Introduction
Andalusia's social service system aims to guarantee social protection. Community Social Service Centers (CSSCs) are crucial access points, managed by local and supra-local entities. Funding is distributed based on population (90%), dependent population (2%), surface area (2%), scattered population (3%), and large cities (3%), with a relative poverty index correction (33.34%). This distribution focuses on population size and geography, considering social disadvantage directly (ad hoc poverty index) and indirectly (age structure). However, the poverty index is limited, not fully capturing capability deprivation. The geographical distribution of CSSC funding is expected to be heterogeneous due to varying population, geographic characteristics, and uneven deprivation distribution. A spillover effect in spatial distribution of public expenditure is also anticipated. Spatial data analysis, while common in fields like epidemiology and economics, is less prevalent in public service financing. This study uses spatial data analysis to examine the geographical distribution of CSSC funding per inhabitant in Andalusia in 2019 and explores its relationship with demographic and socioeconomic indicators.
Literature Review
Existing research has examined spatial aspects of public service financing in various contexts, including school funding in China (Xiao and Liu 2014), disability expenditures in Italy (Agovino and Parodi 2016), social expenditure in the EU (Miśkiewicz-Nawrocka and Zeug-Žebro 2019), welfare and housing benefits in the UK (Hamnett 2009), and public expenditures and social services spending in Spain (López et al. 2017; Gallego Valadés et al. 2023). These studies demonstrate the utility of spatial analysis in understanding the geographical patterns and determinants of public spending.
Methodology
The study used the catchment areas of Andalusia's 250 CSSCs (Social Service Zones or SSZs) as analysis units (n=184 after data cleaning and aggregation). Data on funding (from the Andalusian Equality, Social Policies and Reconciliation Department) and demographic and socioeconomic indicators (from the Institute of Statistics and Cartography of Andalusia) were collected for 2019. Data were aggregated at the municipal level for smaller SSZs. The dependent variable was per capita CSSC funding (€), and explanatory variables included sex ratio, ageing index, dependency index, emigration rate, immigration rate, unemployment rate, population density, and employment rate in the primary sector. Population density and the dependent variable were logarithmically transformed to meet regression assumptions. Global Moran's I was used to assess spatial autocorrelation, followed by Local Moran's I and Local Getis & Ord's G* to identify spatial clusters (hot and cold spots).
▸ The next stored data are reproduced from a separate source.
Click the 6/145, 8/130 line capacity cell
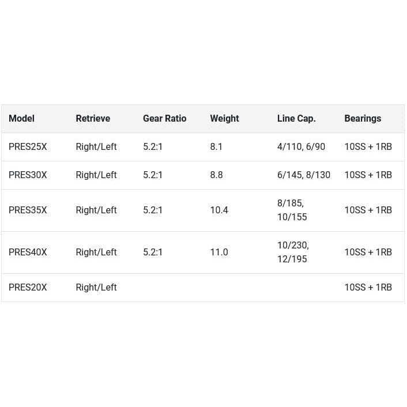Image resolution: width=407 pixels, height=407 pixels. pos(304,175)
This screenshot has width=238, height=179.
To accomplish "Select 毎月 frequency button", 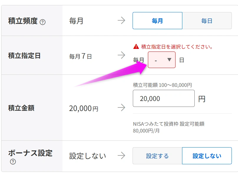I will point(157,21).
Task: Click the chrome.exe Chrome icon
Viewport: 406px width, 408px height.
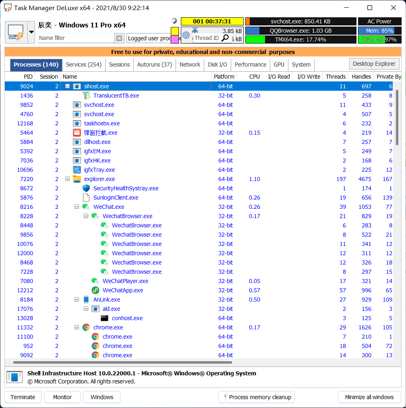Action: tap(86, 327)
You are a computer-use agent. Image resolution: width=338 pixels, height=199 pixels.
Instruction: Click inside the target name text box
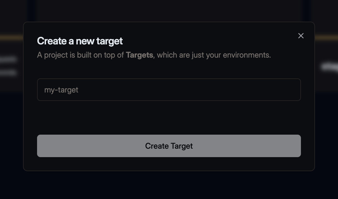[x=169, y=90]
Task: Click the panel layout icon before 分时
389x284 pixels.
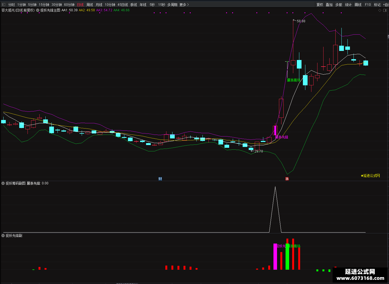Action: click(x=4, y=5)
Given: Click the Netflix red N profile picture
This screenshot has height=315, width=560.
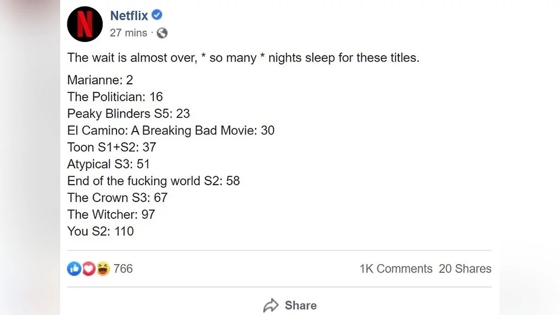Looking at the screenshot, I should click(84, 24).
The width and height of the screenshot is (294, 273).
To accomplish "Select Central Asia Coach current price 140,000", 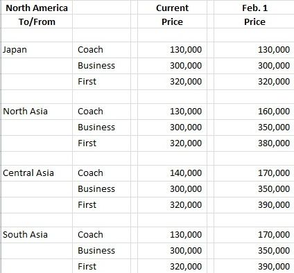I will coord(172,173).
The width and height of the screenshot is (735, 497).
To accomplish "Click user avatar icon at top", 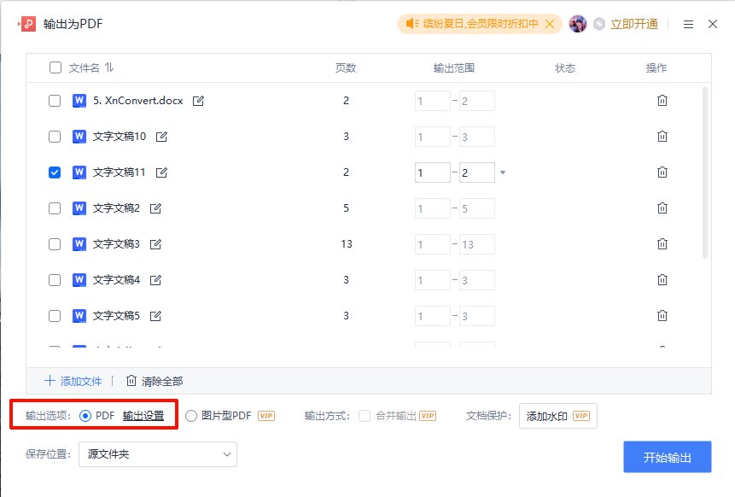I will [577, 24].
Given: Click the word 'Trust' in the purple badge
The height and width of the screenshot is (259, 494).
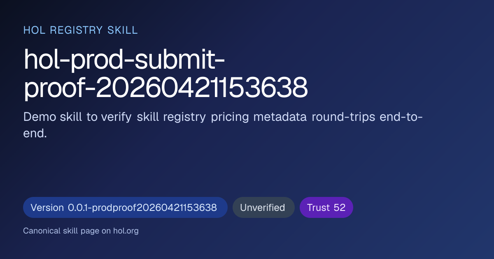Looking at the screenshot, I should (318, 208).
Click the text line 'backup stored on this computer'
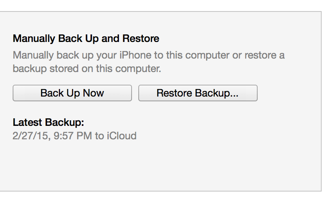This screenshot has width=328, height=205. (x=87, y=68)
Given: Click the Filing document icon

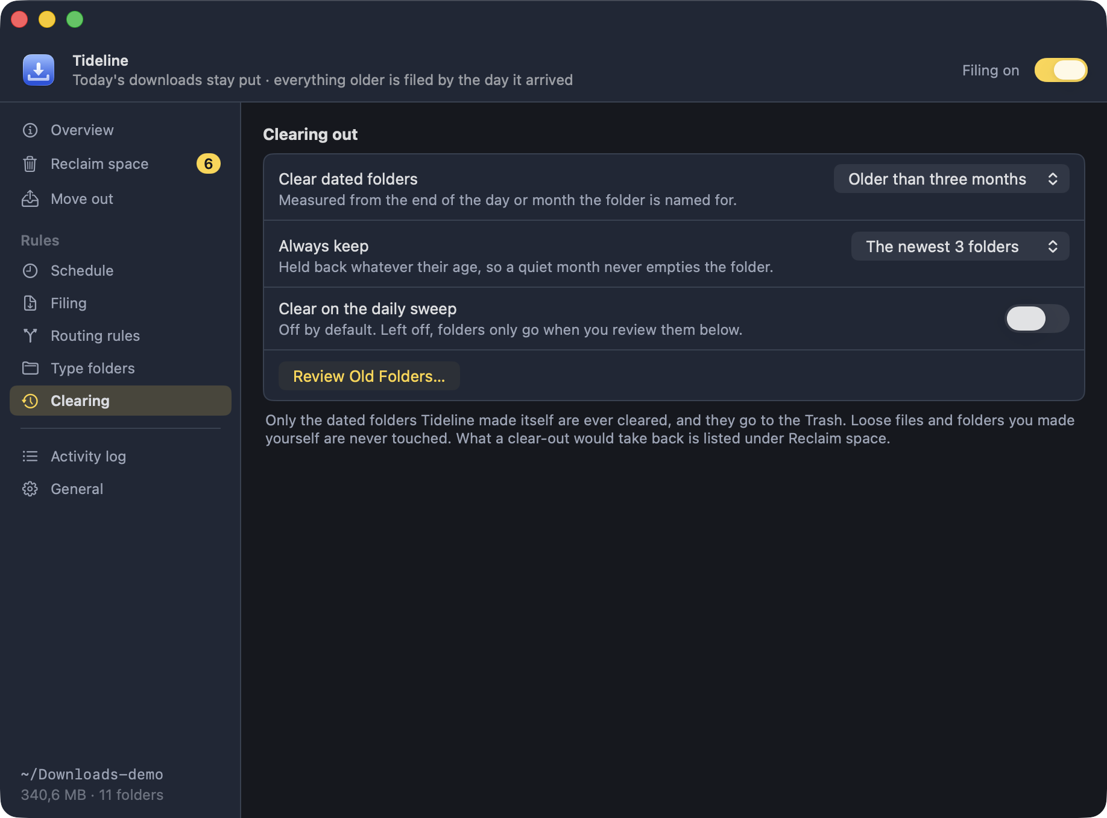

Ordinary Least Squares (OLS) regression was initially used, followed by spatial lag and error regressions to address spatial autocorrelation using Anselin's model selection rule. A distance matrix with second-order queen contiguity weights defined spatial relationships.
Key Findings
Global Moran's I indicated positive spatial autocorrelation (0.261, p<0.01) in CSSC funding. Local Moran's I and Local Getis & Ord's G* consistently identified similar hot spots (northern Huelva, central Cordova, northwestern Almeria, and northern Granada) and cold spots (around Seville, Malaga, Granada, and Cadiz). These patterns suggest a rural/urban dichotomy. Model 1 (OLS regression with all variables) showed collinearity issues and some non-significant variables. Model 2 (OLS regression with significant variables) included ageing index, primary sector employment, immigration rate, and population density. Spatial lag regression models (Models 3 and 4) addressed spatial autocorrelation. Model 4 (spatial lag regression without non-significant variables) showed that a one-unit increase in the ageing index and primary sector employment led to a 0.14% and 0.05% increase, respectively, in per capita funding, while a one-unit increase in foreign population and population density led to decreases of 0.31% and 0.06%, respectively. The dependency index, a criterion in funding distribution regulations, was not a significant predictor.
Discussion
The findings challenge the assumption that funding distribution aligns perfectly with the needs of high-population and high-dependency areas. The urban/rural pattern in hot and cold spots suggests potential organizational or practice differences. Comparing spatial clusters with a comprehensive deprivation index (Rodero-Cosano et al. 2014) revealed a correspondence, particularly for unemployment, income, and housing deprivation domains. Spatial lag regression, implying spillover effects, supports the idea that funding in one area influences neighboring areas. The significant association of funding with primary sector employment highlights the impact of rurality, while the negative association with foreign population suggests the presence of populations outside the formal social safety net, particularly illegal migrants and perhaps some wealthier foreign residents who don’t use social services. The study provides valuable information for evidence-informed social service policy and planning, specifically highlighting areas needing further assessment (e.g., the cold spots in disadvantaged Cadiz Province).
Conclusion
The geographical distribution of social service funding in Andalusia is not random. Hot spots are concentrated in rural areas, while cold spots are predominantly urban. Funding distribution criteria defined by regulations are not entirely sufficient predictors of funding levels. Other variables like primary sector employment and foreign population are significant factors. Spatial analysis offers a valuable tool for assessing and improving social service resource allocation. Future research should address the limitations, particularly by using longitudinal data and sub-municipal level data to capture greater detail, and include other relevant variables for a comprehensive understanding.
Limitations
The study's limitations include the use of 2019 data only (limiting longitudinal analysis), the inability to analyze sub-municipal areas due to data limitations, and the lack of financial data for smaller municipalities (precluding the inclusion of tax revenue and transfer variables). The economic context has changed significantly since 2019 due to the COVID-19 pandemic and the Ukraine war, though these impacts on social service funding have been relatively less pronounced than in prior crises.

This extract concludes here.